Force implies against their will.
Your parents are free to make their own decisions even if they are bad ones.
What often happens is we are like Lucille Ball at the chocolate factory....the chores come faster than we can do them...only it isn’t funny. Maybe a long long time after they are over we can laugh. Even Lucy usually did a good deal of crying in her escapades.
It is very difficult to unring the bell. If they have become dependent on your free services they will be harder to convince that they need outside help. So you may have to let them see for themselves. That usually works better than anything you say.
Yet you have to discuss this with them first and give them notice that you are going to have to make changes in your own life that will affect them.
Let them know what you are willing to do but don’t over commit.
Go over the ADLs with them. Tell them what alternatives you know about. Perhaps the Area Agency on Aging can come out and do an assessment so that it isn’t just your idea. Parents usually see their adult children as “the kids”. So don’t be surprised if they don’t believe you.
And most of all don’t “force” yourself to do what you can’t do without breaking. It takes a long time to get over having pushed yourself too far.
Only by setting and enforcing healthy boundaries for yourself can you start the conversation with your parents about assisted living. If you run over to your parents every time they call you for help, they will never even consider moving.
You can help your parents by sitting down with them and helping them assess their finances and establishing a budget.
You can help your parents by getting them a consult with an elder law attorney in order to get their paperwork - POA, living will/advance directive, wills - in order.
You can help your parents by helping them make their home safer to live in. Remove area rugs. Remove wobbly furniture. Remove clutter. Install grab bars in the bathroom. Get a raised toilet. Get a shower chair. There are people who do that for a living.

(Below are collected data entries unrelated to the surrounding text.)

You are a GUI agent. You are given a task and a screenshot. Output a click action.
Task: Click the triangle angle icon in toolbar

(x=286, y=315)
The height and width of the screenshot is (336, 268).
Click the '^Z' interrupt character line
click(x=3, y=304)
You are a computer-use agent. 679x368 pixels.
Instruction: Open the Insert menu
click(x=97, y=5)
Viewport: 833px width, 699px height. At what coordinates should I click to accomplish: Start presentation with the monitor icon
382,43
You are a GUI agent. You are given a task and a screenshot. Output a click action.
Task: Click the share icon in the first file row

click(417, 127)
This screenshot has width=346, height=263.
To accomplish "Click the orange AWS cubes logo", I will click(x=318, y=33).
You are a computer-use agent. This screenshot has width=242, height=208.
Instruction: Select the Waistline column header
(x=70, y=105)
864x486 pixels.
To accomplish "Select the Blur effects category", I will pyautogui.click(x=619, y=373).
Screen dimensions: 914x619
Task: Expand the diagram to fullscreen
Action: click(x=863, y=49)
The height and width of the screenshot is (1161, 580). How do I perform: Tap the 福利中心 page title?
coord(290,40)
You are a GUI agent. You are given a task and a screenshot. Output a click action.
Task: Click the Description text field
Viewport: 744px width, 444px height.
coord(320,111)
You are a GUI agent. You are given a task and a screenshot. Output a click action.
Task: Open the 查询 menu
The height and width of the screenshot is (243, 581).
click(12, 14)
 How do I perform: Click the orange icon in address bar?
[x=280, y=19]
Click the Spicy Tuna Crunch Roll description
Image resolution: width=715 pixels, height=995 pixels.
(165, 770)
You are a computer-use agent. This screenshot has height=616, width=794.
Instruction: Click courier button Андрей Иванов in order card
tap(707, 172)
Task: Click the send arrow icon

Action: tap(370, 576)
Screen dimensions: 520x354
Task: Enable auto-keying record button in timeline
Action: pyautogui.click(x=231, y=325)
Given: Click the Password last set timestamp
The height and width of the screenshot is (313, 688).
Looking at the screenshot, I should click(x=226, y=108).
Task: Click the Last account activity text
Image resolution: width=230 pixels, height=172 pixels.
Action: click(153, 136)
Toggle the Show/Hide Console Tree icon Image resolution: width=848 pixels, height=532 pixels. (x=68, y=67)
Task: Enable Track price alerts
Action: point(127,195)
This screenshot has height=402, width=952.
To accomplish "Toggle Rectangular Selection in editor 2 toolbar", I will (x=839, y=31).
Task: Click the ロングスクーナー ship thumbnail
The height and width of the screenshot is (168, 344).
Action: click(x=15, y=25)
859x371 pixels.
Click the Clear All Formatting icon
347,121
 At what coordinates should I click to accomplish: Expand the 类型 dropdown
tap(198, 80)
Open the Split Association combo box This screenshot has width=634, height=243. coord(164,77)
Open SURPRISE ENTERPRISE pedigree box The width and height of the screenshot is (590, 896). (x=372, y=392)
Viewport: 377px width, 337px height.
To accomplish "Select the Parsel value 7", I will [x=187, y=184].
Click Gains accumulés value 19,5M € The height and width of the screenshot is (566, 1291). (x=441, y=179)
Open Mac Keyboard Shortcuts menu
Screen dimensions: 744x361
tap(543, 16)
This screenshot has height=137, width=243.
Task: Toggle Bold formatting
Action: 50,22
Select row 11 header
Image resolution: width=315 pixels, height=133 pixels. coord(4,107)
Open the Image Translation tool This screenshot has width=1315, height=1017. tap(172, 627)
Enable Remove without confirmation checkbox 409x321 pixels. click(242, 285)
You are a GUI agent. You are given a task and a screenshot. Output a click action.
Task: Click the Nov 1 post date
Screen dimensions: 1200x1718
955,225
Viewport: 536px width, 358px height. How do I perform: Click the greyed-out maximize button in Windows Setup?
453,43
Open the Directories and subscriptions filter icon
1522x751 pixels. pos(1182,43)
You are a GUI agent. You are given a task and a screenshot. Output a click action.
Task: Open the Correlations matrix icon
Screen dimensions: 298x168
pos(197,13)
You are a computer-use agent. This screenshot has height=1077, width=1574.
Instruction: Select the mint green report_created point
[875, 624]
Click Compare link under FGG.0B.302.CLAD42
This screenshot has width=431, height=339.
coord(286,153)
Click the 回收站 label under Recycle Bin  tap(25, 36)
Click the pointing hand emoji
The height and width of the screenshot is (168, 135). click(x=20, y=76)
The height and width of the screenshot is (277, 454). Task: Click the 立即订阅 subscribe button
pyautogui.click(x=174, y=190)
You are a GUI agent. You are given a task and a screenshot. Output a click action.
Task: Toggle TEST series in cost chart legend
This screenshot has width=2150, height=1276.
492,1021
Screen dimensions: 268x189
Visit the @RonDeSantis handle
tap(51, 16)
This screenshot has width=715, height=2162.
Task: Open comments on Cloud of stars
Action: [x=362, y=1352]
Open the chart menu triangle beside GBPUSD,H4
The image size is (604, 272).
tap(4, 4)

You can do all those things and lots more once you establish healthy boundaries with them. You cannot force them to do anything and they cannot force you! Caregiving must work for all involved.
In your profile you say your mom has "age related decline" has she been diagnosed with dementia?
If she and your dad are competent you can not "force" them to do anything.
You can discuss.
You can explain to your dad that "mom will need more help and I think it would be easier in Assisted Living. And you would not have a lot of expenses you now have like Mowing the lawn, electric bill, gas bill, garbage pick up, taxes....so it would save you money." But if he/they are not willing unless you have them declared incompetent you have no say in where they live. You can tell them that you will not be available to do...whatever they need done at all times. You can tell them that you will give them 1 day a week. Stick to that when they call and ask for something to be done say..."Ok my next day there is Saturday we can do it then, I will see you in 3 days"
If you do have them declared incompetent you become their Guardian,,not an easy task,,and at that point you can "force" them to move.
So no I do not think you should "force" anyone to move.
If it is a matter of safety though for me safety trumps all and the move would have to be made.
Are your parents opposed to moving where they will no longer have to do housework, yard work, cooking, cleaning? Are they more suited for jndependent Living or Asisted Living?
Have you tried stepping back from providing assistance? If you are providing help for free, there's no reason for them to move, or to pay.